TASK ITEM
Repeat, exactly and completely, the entries shown underneath.

PROVIDED MATERIAL
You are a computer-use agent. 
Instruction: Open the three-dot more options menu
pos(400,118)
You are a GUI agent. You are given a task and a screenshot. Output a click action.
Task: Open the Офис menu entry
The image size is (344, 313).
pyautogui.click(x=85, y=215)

SOLUTION TO THE EXERCISE
You are a computer-use agent. 
Instruction: Open the three-dot more options menu
pos(400,118)
You are a GUI agent. You are given a task and a screenshot. Output a click action.
Task: Open the Офис menu entry
The image size is (344, 313).
pyautogui.click(x=85, y=215)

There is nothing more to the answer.